| Görev Tanımı |
Röportajın "Oyuncu olarak ilk" sözleriyle açılıp "söz eder misiniz?" sözleriyle kapanan kısmını, "Pamuk Hüseyin" adını "Tombul Hüseyin" olarak değiştirip yeniden yazın.

··· Seçilmiş Bölüm

Oyuncu olarak ilk kez Ekmek Teknesi dizisiyle karşımıza çıkan Hasan Kaçan yeni sezonda ‘Fesupanallah’ adlı dizinin hem senaryosunu yazıyor hem de Pamuk Hüseyin adında sevimli bir komiseri canlandırıyor. Bakalım bu yeni karakteriyle Heredot Cevdet gibi gönüllere taht kuracak mı?
Yeni dizinizden söz eder misiniz?
Fesuphanallah, matrak bir mahalle dizisi. Belki de duygusal komedi diyebileceğimiz bir kategoriye giriyor. Garibanlıktan yırtmaya çalışan iki adamın hikayesini anlatıyoruz. Biri Gülüm Arif (Cem Davran) diğeri Doktor Tırtıl Nemci (Kadir Çöpdemir). Bunlar garibanlıktan yırtmaya çalışırken kendilerine hedef olarak çok zengin bir kadını seçiyorlar. Killing Timur (Erdal Tosun) ve çetesi var bir de. Dolayısıyla kadının servetinin peşinde bir taraftan bunlar da var. Bu arada hiç ummadıkları bir şey olur her gün gördükleri Jaguar Yasemin karakteri de büyük bir sürpriz arz edecek şekilde ortaya çıkar, bu rolü de Özlem Tekin oynayacak. Ayrıca, benim oynadığım Pamuk Hüseyin adında başarılı bir komiser var. Bu komiser, Killing Timur ve çetesinin peşindedir yıllardır. Birdenbire bizimkiler bu üç cereyanın ortasında kalır ve işler çetrefilli bir hal alır. Pamuk Hüseyin bizimkilerin oturduğu evin üst katına taşınınca işler arap saçına döner. Kötü adamlar ve kaçma kovalama olan hem heyecanlı hem matrak bir hikaye. Projeyi ben şekillendirdim. Senaryo grubunda Behiç Pek, Ozan Aksungur, Ali Demirel var. Ayrıca Raci Şaşmaz, Bahadır Özdener ve Cüneyt Aysan. Son olarak birlikte cila atıyoruz senaryoya. Ortaya kahkahası bol matrak bir hikaye çıkıyor. Dizide Ayşen Gruda, Ahmet Yenilmez, Şebnem Özinal, Şafak Sezer gibi oyuncular da bulunuyor.
İlk olarak ekmek Teknesiyle oyuncu oldunuz, sanırım tesadüf eseri çıkmıştı. Geçmişte oyunculuk hayali var mıydı?
Çocukken vardı belki ama aklımın ucundan geçen bir şey değildi. Ama hayat tesadüflerle dolu, demek nasipte varmış.
Oyunculuk eğitimi alıyor musunuz?

······
··· Veri

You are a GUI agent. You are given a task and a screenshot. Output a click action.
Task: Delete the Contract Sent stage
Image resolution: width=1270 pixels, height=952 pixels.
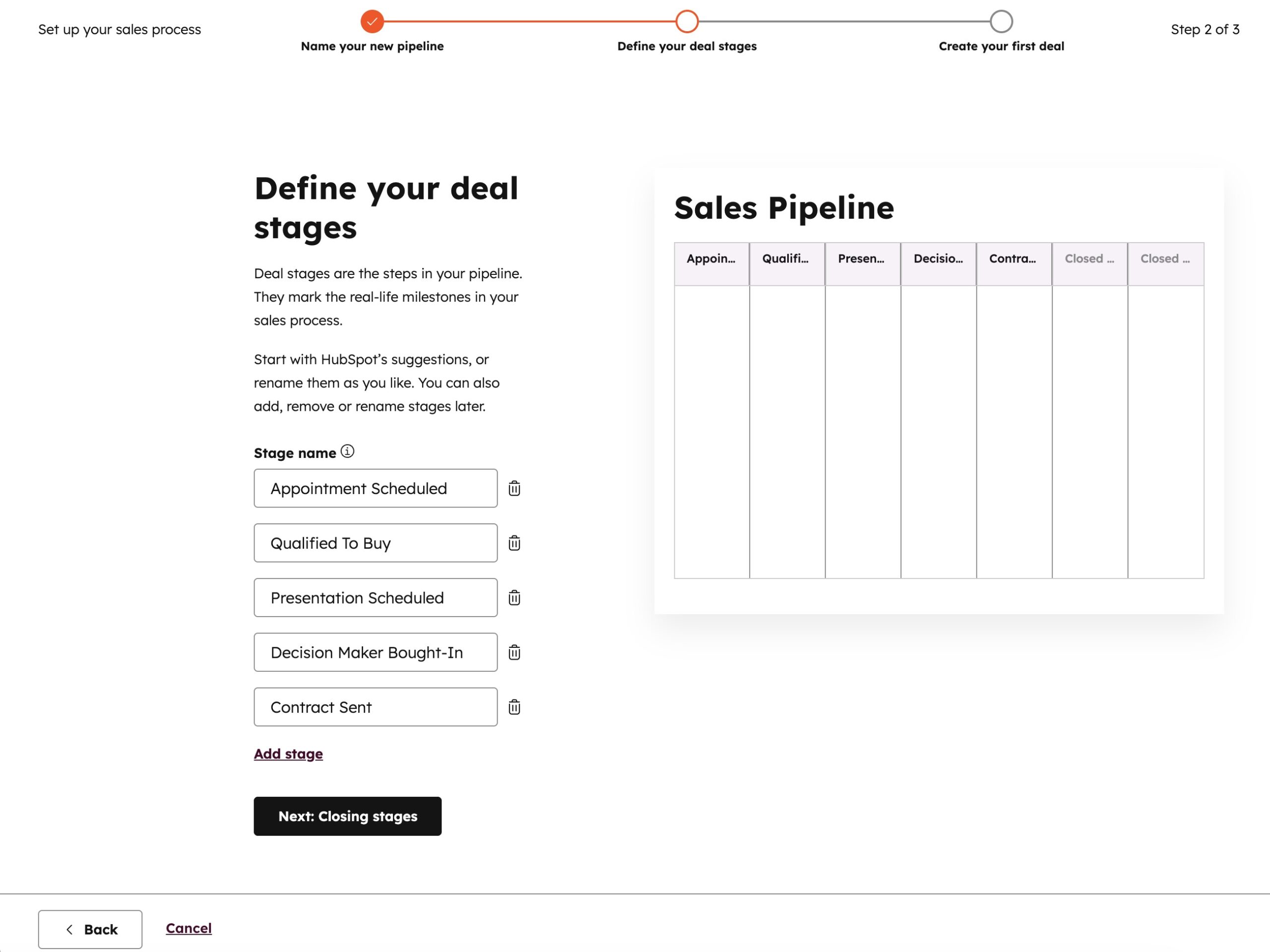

······

| Görev Yanıtı |
Oyuncu olarak ilk kez Ekmek Teknesi dizisiyle karşımıza çıkan Hasan Kaçan yeni sezonda ‘Fesupanallah’ adlı dizinin hem senaryosunu yazıyor hem de Tombul Hüseyin adında sevimli bir komiseri canlandırıyor. Bakalım bu yeni karakteriyle Heredot Cevdet gibi gönüllere taht kuracak mı?
Yeni dizinizden söz eder misiniz?